In this case, the l2/l2 regularization of the classifier model did not bring any visible improvements, but only increased the execution time. It turned out that a simple regression has accuracy comparable with regularized l1/l2 classifier. l2/l2 regularization isn't always the silver bullet. The possible reason is a wild outliers amount.
I was pleased with the speed of the old GTX 1050 2GB RAM graphics accelerator with a data set containing 600K rows and 100 columns (60M cells), which takes several minutes to process and cross-validate. As I wrote earlier, when trying to choose the optimal algorithm from the classic ML between boost, random forest and SVM, the cross validation time took more than 12 hours. ML is dead long live DL, using ML is justified on small datasets with several thousand rows, with an increase in the amount of data ML loses in speed to DL. Advice for those who do not have modern video cards - lower the TF version for example, GTX 1050 2GB RAM works quite correctly by this dataset with TF 2.5, with version TF above, out of memory problems begin.
This dataset itself turned out to be a tough nut to crack. High accuracy given only with StandardScaler, all other transformations from classical ML - MinMaxScaler, RobustScaler, QuantileTransformer, PowerTransformer, KBinsDiscretizer, Normalizer had lower values of accuracy values and high time of executions.

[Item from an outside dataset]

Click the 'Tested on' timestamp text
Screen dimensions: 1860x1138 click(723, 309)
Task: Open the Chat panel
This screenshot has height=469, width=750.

Also, the removal algorithms of outliers from scikit-learn doesn't work with this dataset.
I avoided data leakage everywhere, but if using standard scaling for the entire train dataset, it can be increased accuracy by rough 0.005.

Created on Mart 08, 2022

@author: Vadim Maklakov, used some ideas from public Internet resources.

Software environment: Debian 11, Python 3.8.12, TensorFlow 2.5.1 for notebook, TensorFlow 2.8 for defining model with Auto-Keras.

See required installed and imported python modules in the cell No 1.